Et si la dalle est vraiment meilleure, j'achète !!!!


----------



## christphe (29 Novembre 2005)

Voila un resumé comparatif. Ce ne sont que des chjffres "constructeur" ,donc : faut voir!!

Imac20 revA.      Je n'ai pas trouvé les chiffres de l'ancien imac 17

          - luminosité : 230cd/m  ; contraste 350 :1

Le Display 20 

         - luminosité :250cd/m   ;  contraste 400 :1

les 2 ont des angles de vision de 170 degres dans les 2 sens

L' Imac 17 revC(le nouveau)

          -luminosité :250cd/m ; contraste 500:1 angle de vision :140 120

L'Imac20 revC

          -luminosité :280cd/m ; contraste800 :1 angle de vision:170 170 



Christophe


----------



## flotifr (29 Novembre 2005)

christphe a dit:
			
		

> Voila un resumé comparatif. Ce ne sont que des chjffres "constructeur" ,donc : faut voir!!
> 
> Imac20 revA.      Je n'ai pas trouvé les chiffres de l'ancien imac 17
> 
> ...



Contraste de 800, cela parait en effet beaucoup comparé aux 400 du cinema display, j'irai comparer dès que cela sera possible en magasin. Ceci dit, je maintient ce que j'ai dis plus haut, car le 17" que j'ai chez moi, une fois étalonné, est incapable de me restituer ces fameux (toujours obscures) contrastes sur les photographies que je travaille aussi bien que mon display, alors même que les valeurs sont plus élevées. C'est pour cela que je pense que ces valeurs ne donnent pas une indication précise de la qualité des dalles. Ce sont bien des valeurs "isolées".

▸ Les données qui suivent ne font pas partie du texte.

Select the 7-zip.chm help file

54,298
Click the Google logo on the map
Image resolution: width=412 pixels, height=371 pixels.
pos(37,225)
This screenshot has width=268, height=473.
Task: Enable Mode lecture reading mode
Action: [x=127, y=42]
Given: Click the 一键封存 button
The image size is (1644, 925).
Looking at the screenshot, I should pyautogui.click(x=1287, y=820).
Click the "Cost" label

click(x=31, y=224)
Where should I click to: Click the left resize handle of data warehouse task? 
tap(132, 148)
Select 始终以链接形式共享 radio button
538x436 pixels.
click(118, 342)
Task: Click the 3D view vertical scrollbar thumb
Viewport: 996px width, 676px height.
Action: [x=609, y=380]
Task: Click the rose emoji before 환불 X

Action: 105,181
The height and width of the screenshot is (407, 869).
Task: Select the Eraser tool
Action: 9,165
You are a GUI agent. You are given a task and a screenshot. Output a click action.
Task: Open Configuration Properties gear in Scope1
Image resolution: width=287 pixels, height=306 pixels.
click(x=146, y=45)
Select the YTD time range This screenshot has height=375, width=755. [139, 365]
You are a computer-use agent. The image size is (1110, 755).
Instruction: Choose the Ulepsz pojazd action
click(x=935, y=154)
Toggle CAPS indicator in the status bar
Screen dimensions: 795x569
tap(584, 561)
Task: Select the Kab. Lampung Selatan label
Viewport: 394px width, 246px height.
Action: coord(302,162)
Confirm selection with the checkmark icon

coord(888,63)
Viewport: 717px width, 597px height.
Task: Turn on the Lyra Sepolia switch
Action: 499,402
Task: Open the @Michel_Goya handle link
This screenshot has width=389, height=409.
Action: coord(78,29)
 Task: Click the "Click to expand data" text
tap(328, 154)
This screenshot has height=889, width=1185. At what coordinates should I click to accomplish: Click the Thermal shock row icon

Par contre, les luminosités paraissent en effet similaires sur mes deux écrans et en tout cas nettement meilleures que pour les dalles de générations précédentes. Ce qui me laisse présumer qu'en effet la dalle du iMac 20" sera plus lumineuse.

Mais comme j'aime bien rajouter mon grain de sel, je préciserais ceci : Une bonne colorimétrie est obtenue avec une luminosité basse (au passage les yeux apprécient aussi de pas s'en prendre plein...les yeux, pour travailler toute la journée). Résultat, cette fameuse luminosité (fatigante) n'a d'intérêt finalement que pour visionner des films depuis son canapé (je raccourcis un peu, mais c'est presque ça).

La morale de l'histoire, c'est que ce n'est peut-être pas l'important dans l'histoire... Mise à part les angles de visions qui évitent les nuances de teintes lorsque l'on se décalle (mais là 170°, j'pense pas qu'on puisse faire beaucoup mieux, ou alors, faut inventer un écran sphérique ! 
 ) Non, ce qui est important est moins chiffrable comme le respect des couleurs, la netteté des détails, le confort d'utilisation, l'uniformité...

A méditer peut-être (enfin, ça n'engage que moi encore une fois)...


----------



## Sydney Bristow (29 Novembre 2005)

flotifr a dit:
			
		

> Contraste de 800, cela parait en effet beaucoup comparé aux 400 du cinema display, j'irai comparer dès que cela sera possible en magasin. Ceci dit, je maintient ce que j'ai dis plus haut, car le 17" que j'ai chez moi, une fois étalonné, est incapable de me restituer ces fameux (toujours obscures) contrastes sur les photographies que je travaille aussi bien que mon display, alors même que les valeurs sont plus élevées. C'est pour cela que je pense que ces valeurs ne donnent pas une indication précise de la qualité des dalles. Ce sont bien des valeurs "isolées".
> 
> Par contre, les luminosités paraissent en effet similaires sur mes deux écrans et en tout cas nettement meilleures que pour les dalles de générations précédentes. Ce qui me laisse présumer qu'en effet la dalle du iMac 20" sera plus lumineuse.
> 
> ...


je partage entierement ton analyse...


----------



## christphe (29 Novembre 2005)

Tout à fait d'accord aussi.
Christophe


----------



## macdavid75 (30 Novembre 2005)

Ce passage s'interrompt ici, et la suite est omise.